Using the data that follows, output only the lines from the line with "The width and" up to and including the line with "Task: Open the music dropdown in footer", exactly, leaving pictures aside.

BEGIN RAW DATA

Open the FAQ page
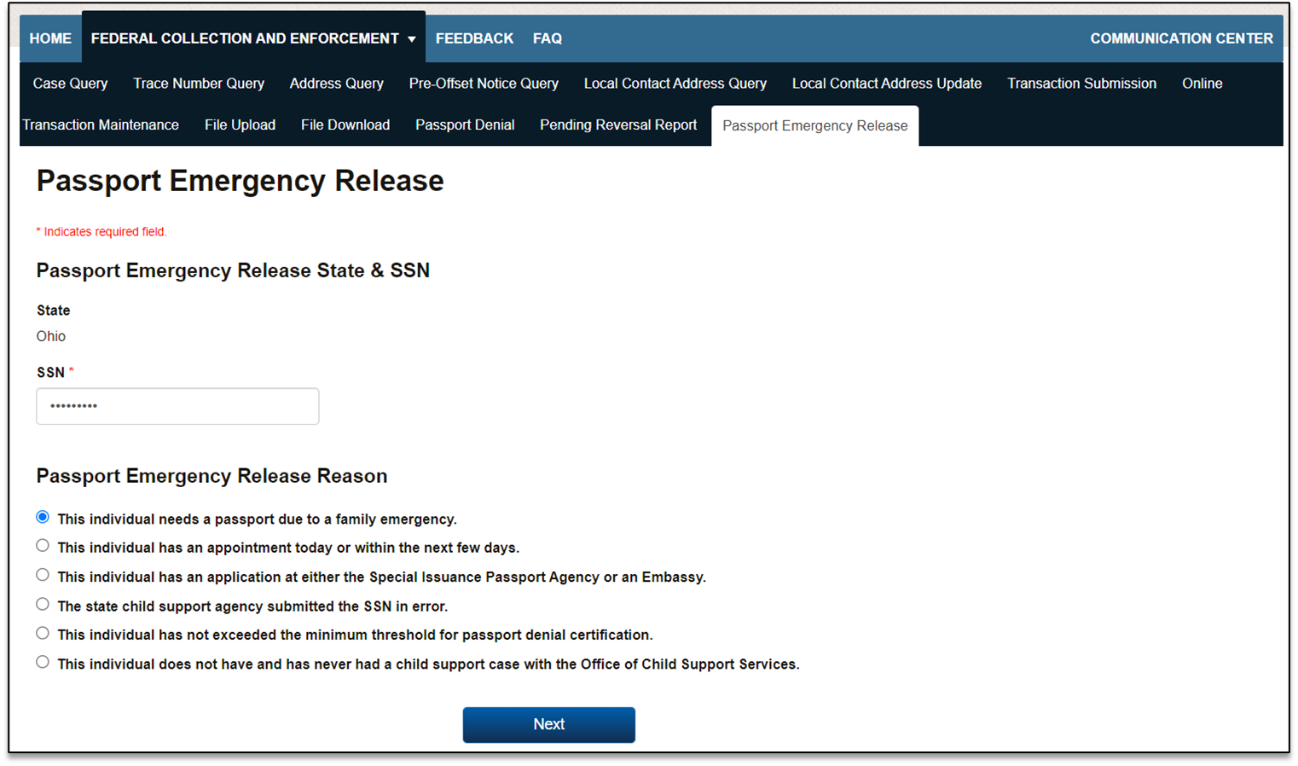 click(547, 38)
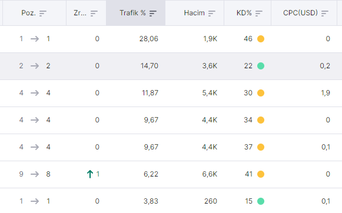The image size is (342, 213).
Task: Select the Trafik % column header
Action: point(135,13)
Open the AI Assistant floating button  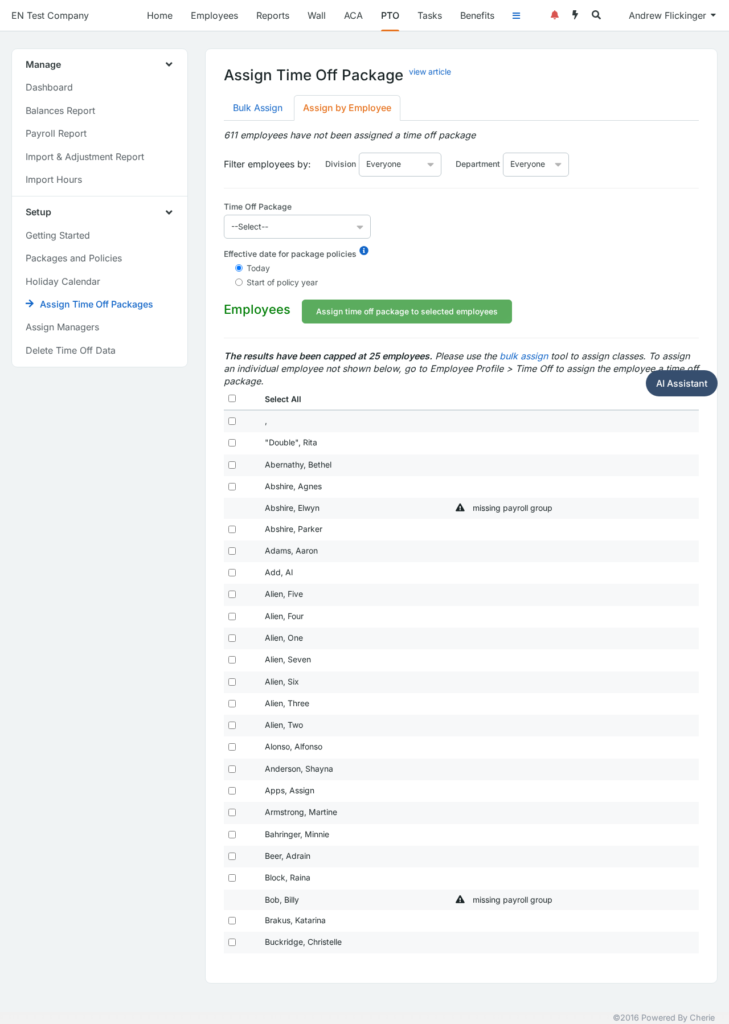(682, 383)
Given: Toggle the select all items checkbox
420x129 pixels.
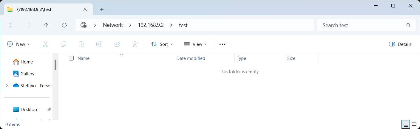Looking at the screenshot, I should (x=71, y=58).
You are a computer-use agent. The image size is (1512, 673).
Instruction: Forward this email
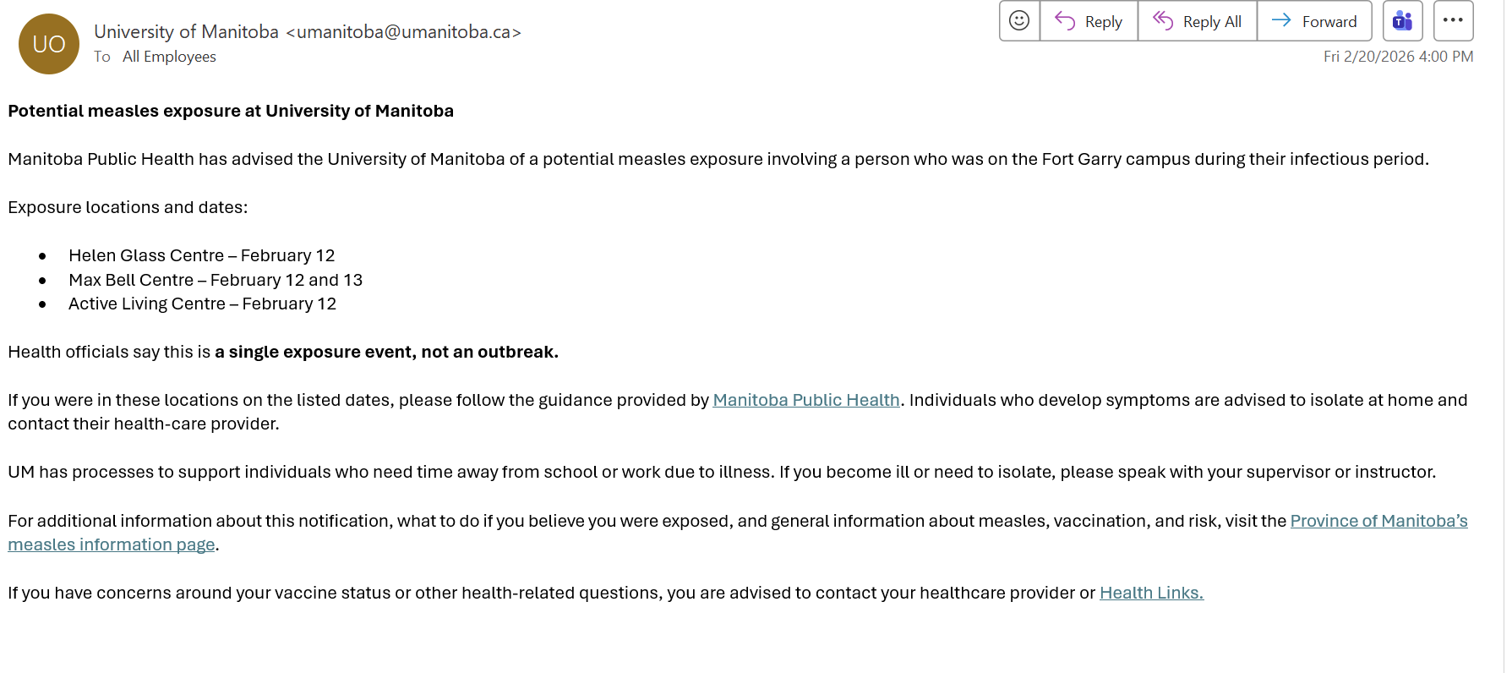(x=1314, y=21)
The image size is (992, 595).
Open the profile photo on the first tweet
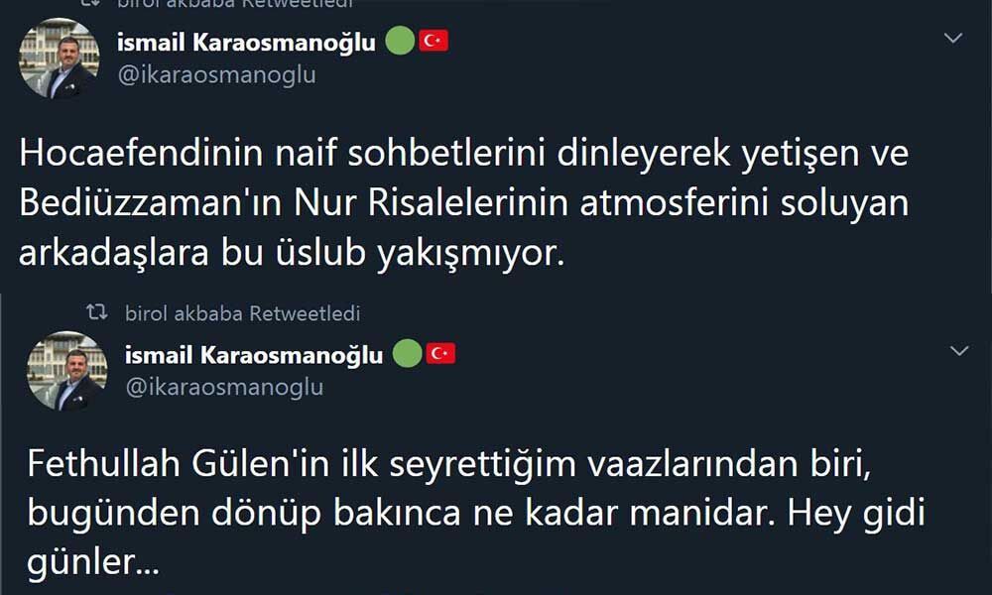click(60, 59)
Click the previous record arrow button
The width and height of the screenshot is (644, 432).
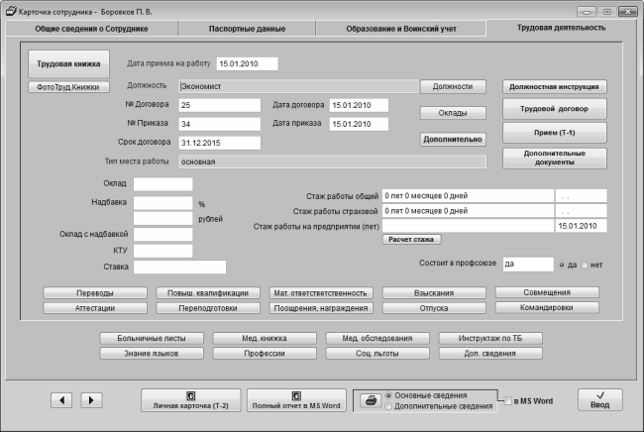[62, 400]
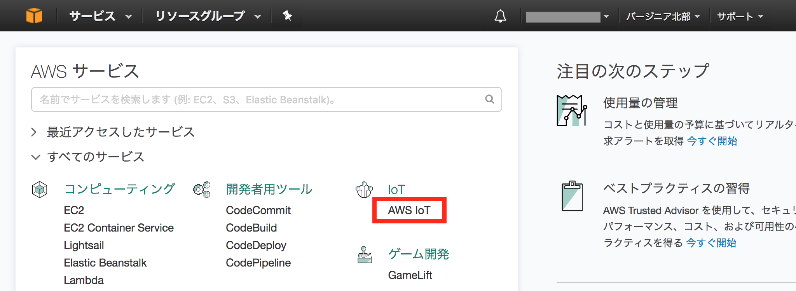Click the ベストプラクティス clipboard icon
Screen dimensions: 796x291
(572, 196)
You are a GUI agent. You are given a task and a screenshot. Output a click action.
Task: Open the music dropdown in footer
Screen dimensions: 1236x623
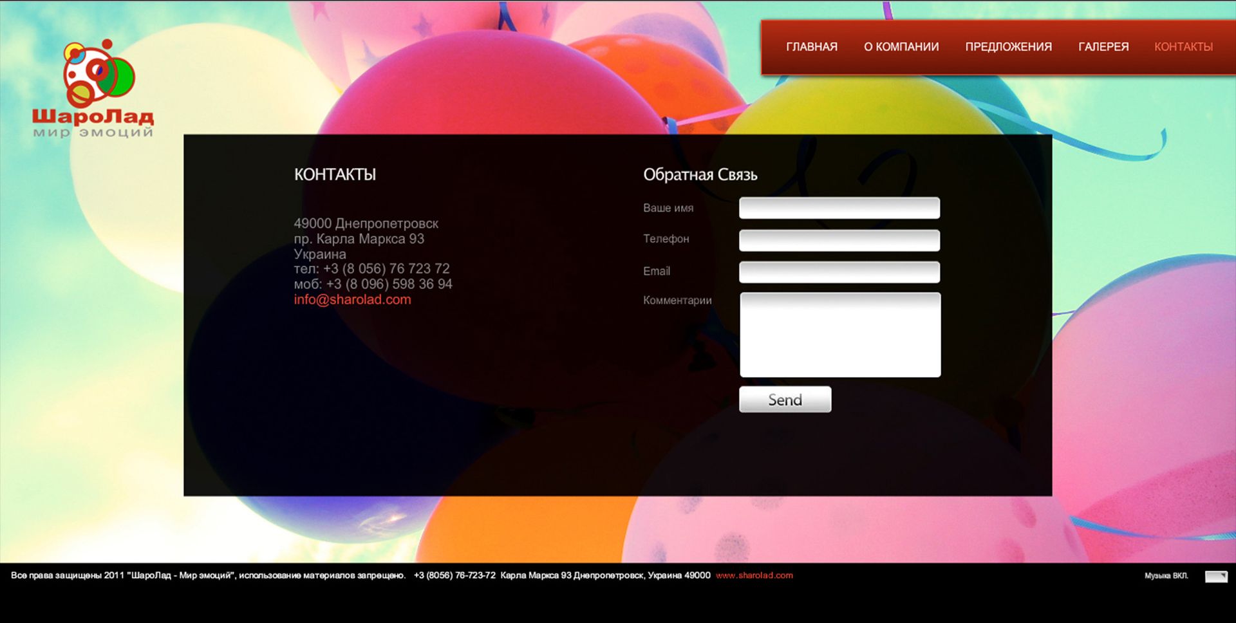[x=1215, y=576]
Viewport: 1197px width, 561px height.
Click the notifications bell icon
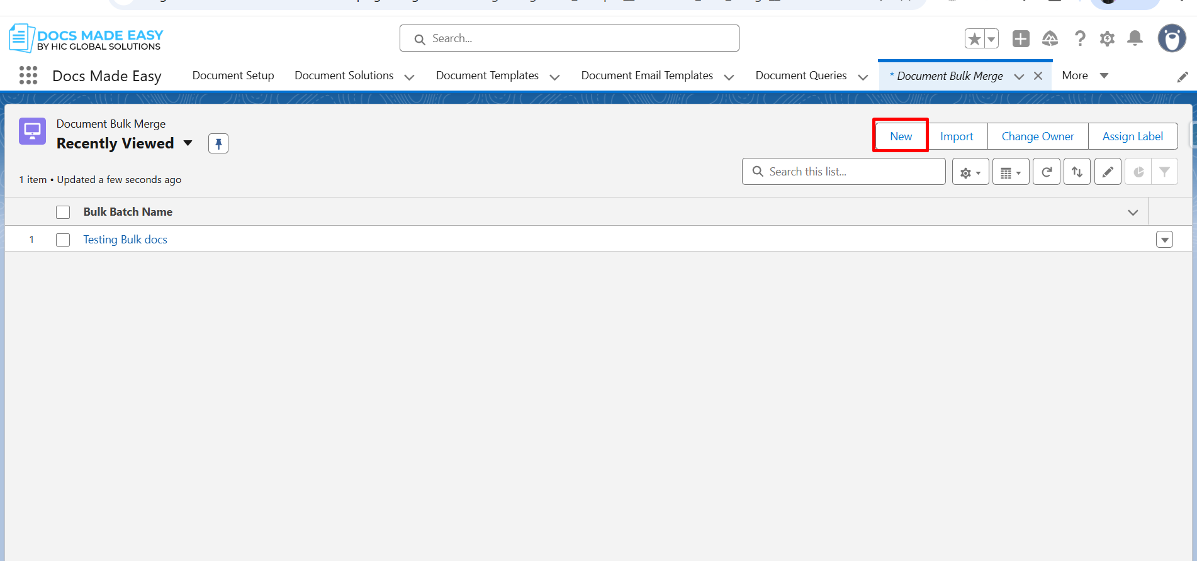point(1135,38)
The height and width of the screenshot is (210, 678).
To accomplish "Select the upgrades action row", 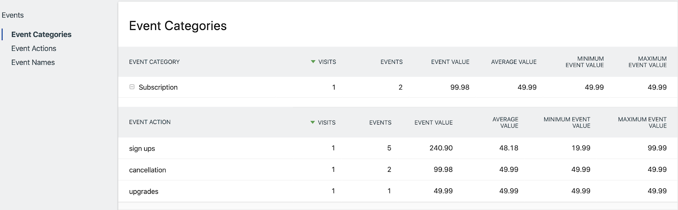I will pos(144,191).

END RAW DATA

> _COMPLETED EXERCISE_
The width and height of the screenshot is (644, 432).
[62, 400]
Click the ベストプラクティス clipboard icon
Screen dimensions: 796x291
(572, 196)
You are a GUI agent. You are given a task and a screenshot. Output a click action.
Task: Open the music dropdown in footer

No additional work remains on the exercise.